⇠ Luna’s Blog

Optimizations in the GBA BIOS

2019-06-13 · Luna

Note: This was originally a Twitter thread, and has been lightly edited for presentation here, with some additional clarifications.

Looks like the prototype Game Boy Advance (GBA) BIOS has a slightly different memory layout for some of the audio-related structures. Disassembly from the prototype (left) and retail (right) versions. Look at the ldr/str instructions and notice how the offsets differ.

Screenshot of some disassembled ARM code, showing two functions side-by-side. The code is nearly identical between them, differing only in label names and the memory offsets in some load/store operations.

I was thinking about this on the way home from work last night, and I think I’ve worked out why this structure’s layout was changed before release. Buckle up, you’re gonna learn some ARM assembly for this one.

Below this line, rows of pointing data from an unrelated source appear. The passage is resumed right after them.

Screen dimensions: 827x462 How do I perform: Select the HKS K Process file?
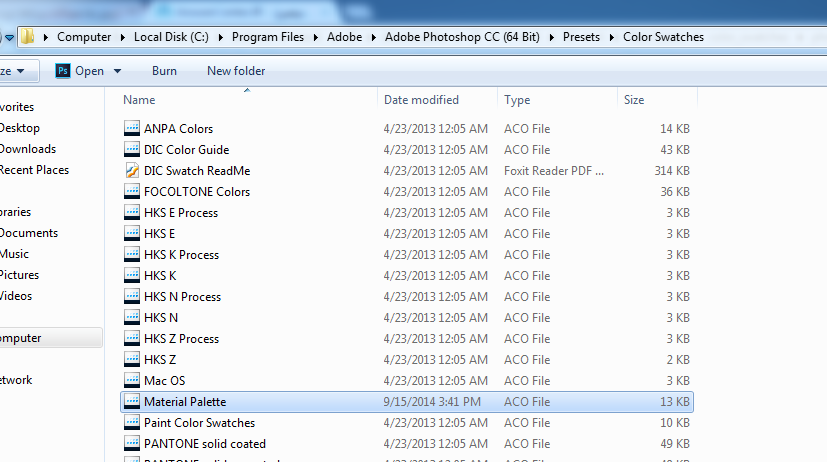[181, 255]
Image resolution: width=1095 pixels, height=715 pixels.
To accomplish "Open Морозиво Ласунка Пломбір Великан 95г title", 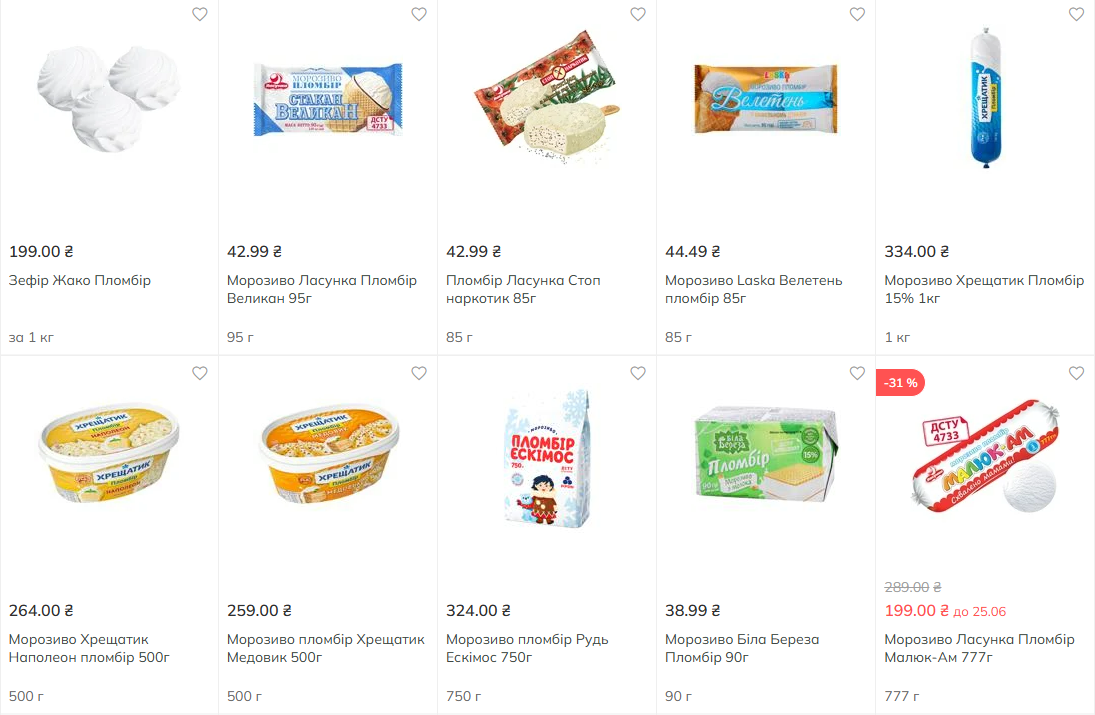I will pyautogui.click(x=321, y=290).
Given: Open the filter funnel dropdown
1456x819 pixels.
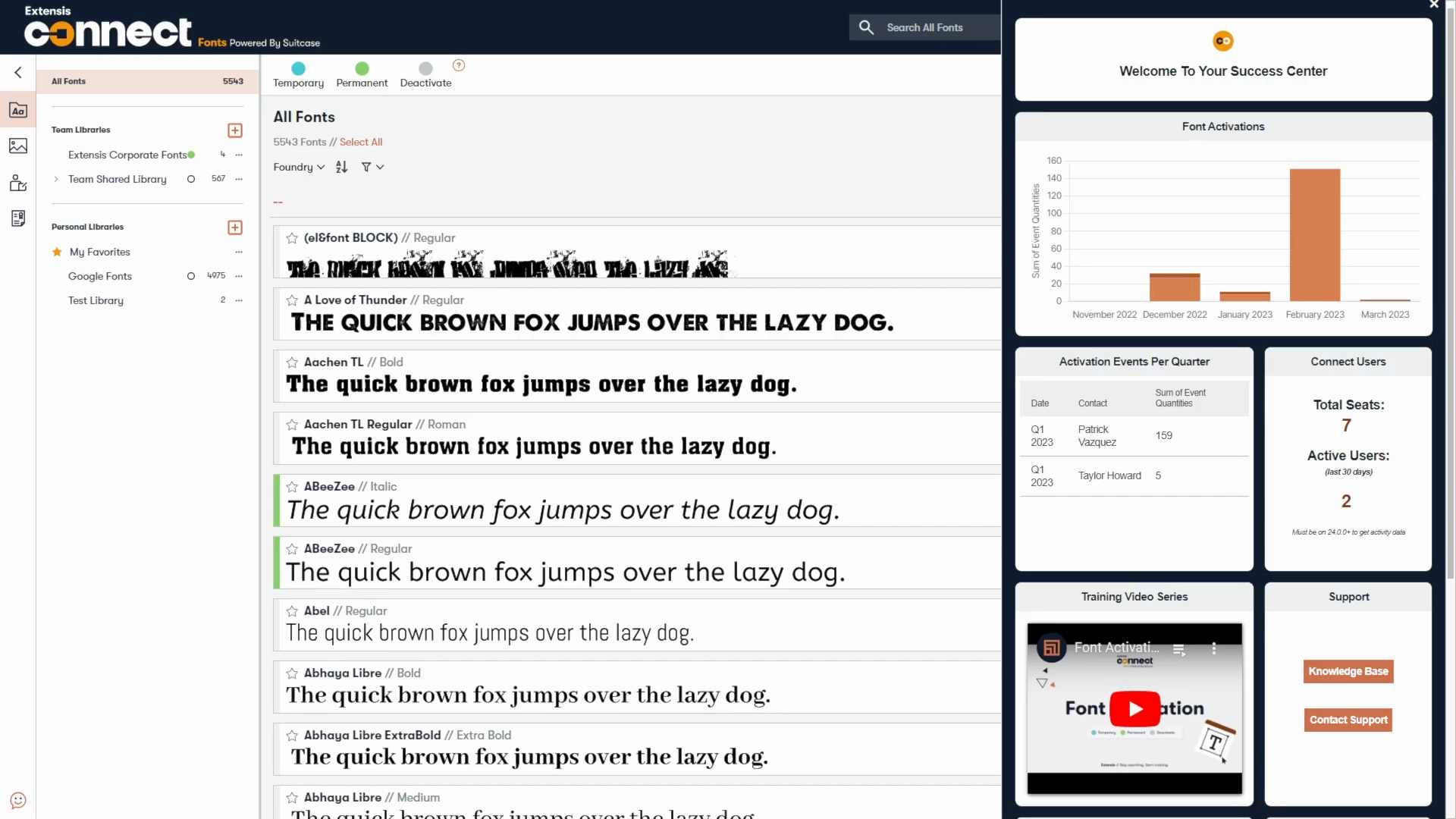Looking at the screenshot, I should 372,167.
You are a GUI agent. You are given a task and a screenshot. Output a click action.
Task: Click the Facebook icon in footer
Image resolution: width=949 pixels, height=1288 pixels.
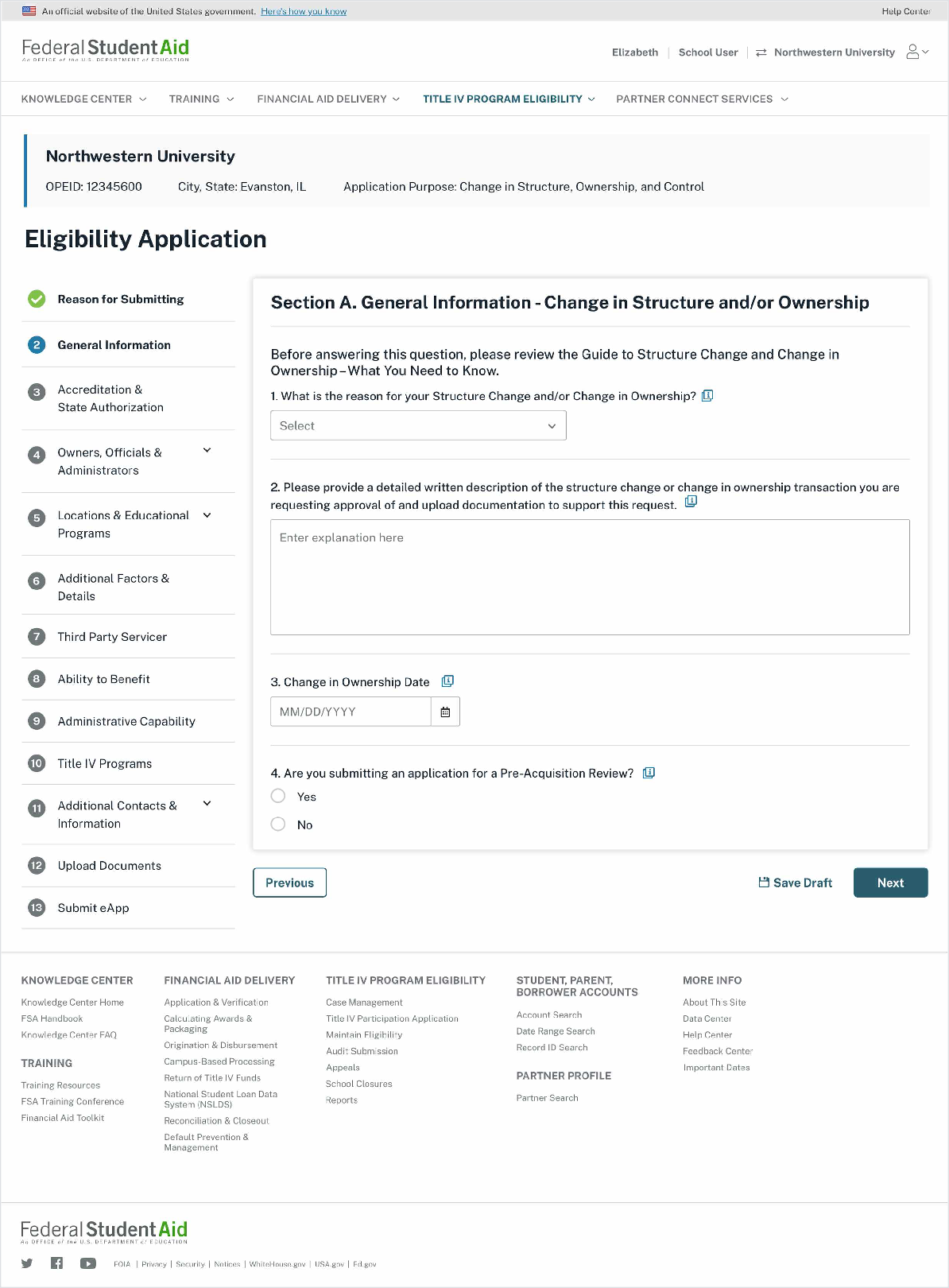click(56, 1263)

ARM actually has two instruction sets[1]: ARM and THUMB. ARM instructions each consist of 4 bytes, while THUMB instructions each consist of 2 bytes. As a result, THUMB offers a more reduced feature set, but takes significantly less program space.

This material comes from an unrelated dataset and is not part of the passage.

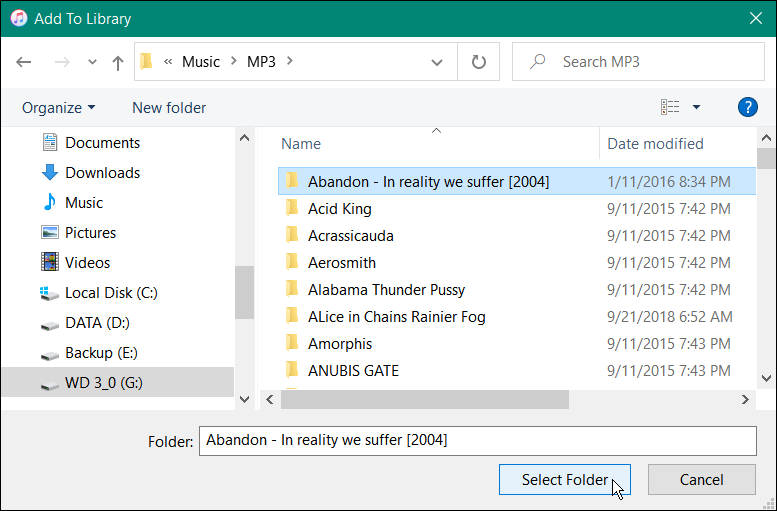Screen dimensions: 777x511
Task: Select the Music library in sidebar
Action: point(84,203)
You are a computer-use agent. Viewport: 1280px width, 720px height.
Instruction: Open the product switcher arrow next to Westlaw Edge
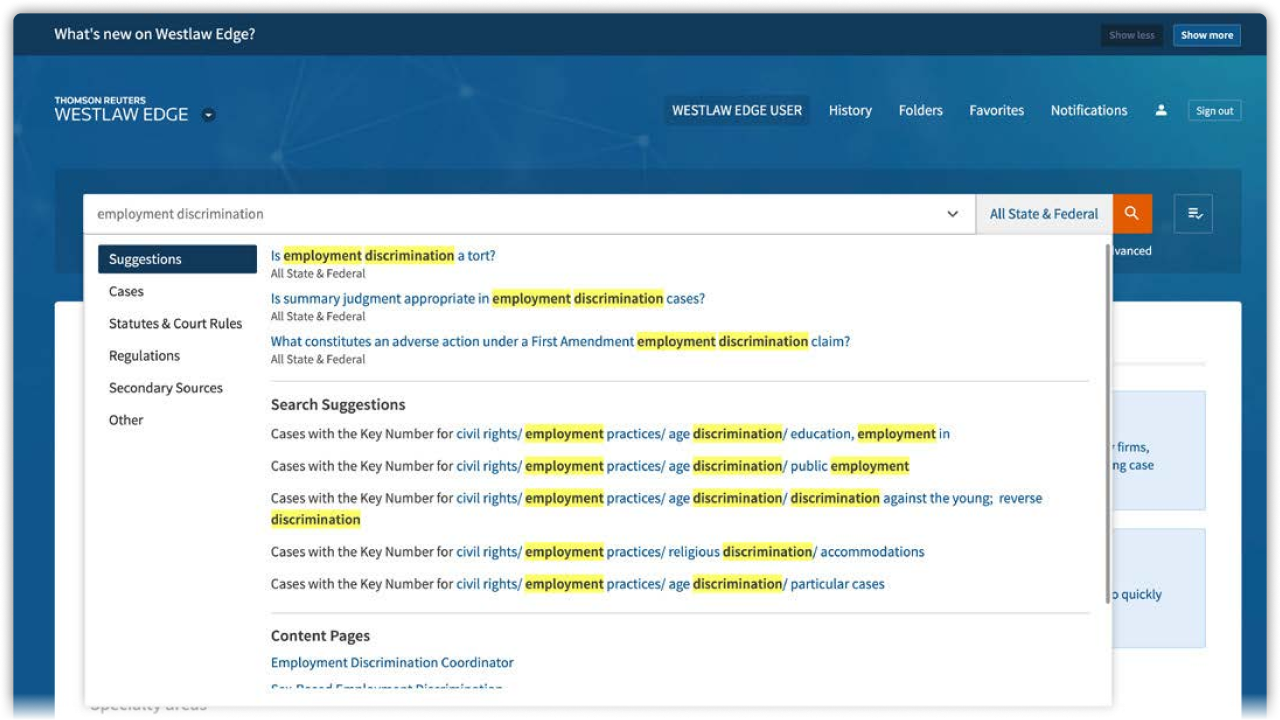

The vast majority of the GBA’s BIOS is implemented in THUMB instructions, with only a few parts implemented in ARM. My understanding is that the GBA’s 16-bit bus means that THUMB code is more efficient on this platform.[2]

As a brief aside, for clarity in the rest of this article, a “halfword” consists of 2 bytes (16 bits), and a “word” consists of 4 bytes (32 bits).

We’ll look at the THUMB instruction for reading data from memory into a register. There are three variants, LDRB, LDRH, and LDR, which load a byte, halfword, and word, respectively. Here’s an example usage:

LDRB r1, [r0, #0x0]

This instruction says “there’s a memory address in register r0; offset it by 0, read a byte from that address, and load it into register r1”.

See that #0x0 on the end? That’s an offset, which gets added to the memory address; so if it were #0x5, and r0 contained the address 0x1000, then this instruction would read a byte from memory address 0x1005.

The THUMB instruction encoding allows up to 5 bits for this offset, so it can range from 0 to 31. However, it’s scaled by the size of what you’re reading. So for LDRH, it can range from 0 to 62 in multiples of 2 bytes, and for LDR it can range from 0 to 124 in multiples of 4.

So in a theoretical scenario, let’s say r0 contains a pointer to some structure. You want to read a single-byte member from this structure into r1. If that member is within the first 32 bytes of the structure, you can do this with a single THUMB instruction.

Similarly, if you want to read a halfword from the structure, this is trivial if it’s within the first 64 bytes of the structure (and aligned on a 2-byte boundary). But if it’s further into the structure than that, then you’re going to need to do more work.

The audio structures in the prototype GBA BIOS contain some byte-sized members further than 31 bytes from the start of the structure. In the disassembled code I saw a few places where there was manual pointer arithmetic going on to access these members.

Meanwhile in the retail BIOS, it appears that the structures have been rearranged to put all of the byte-sized members at the start of the structure, followed by the halfword-sized members, and then the word-sized members.

Compare this excerpt from the prototype (left) and retail (right) versions. The pointer’s in r7. The prototype has a byte-sized member at offset 0x2e — out of range, so it uses add instructions to offset the pointer. The retail version has moved this member to offset 0x8.

Screenshot of more ARM disassembly, again showing two functions side-by-side. The left function contains three highlighted instructions performing pointer arithmetic to perform a long-distance load, while the right function has just a single instruction highlighted, performing that same load.

As a result of all this, the retail BIOS code is slightly smaller and faster, just by rearranging the memory layout of a few structures to be better optimized for the hardware’s instruction set. Neat, huh?

  1. Well, the ARMv4T architecture used by the GBA’s ARM7TDMI chip does, at least. 

  2. More specifically, the 16-bit data bus means that fetching a single 32-bit ARM instruction from the cartridge ROM takes at least two reads, while fetching a 16-bit THUMB instruction only takes one. Many games execute ARM code from the fast on-die RAM for specific routines such as software rasterizers, where the more sophisticated features of the ARM instruction set are required and performance is paramount, while running the rest of the game in THUMB mode.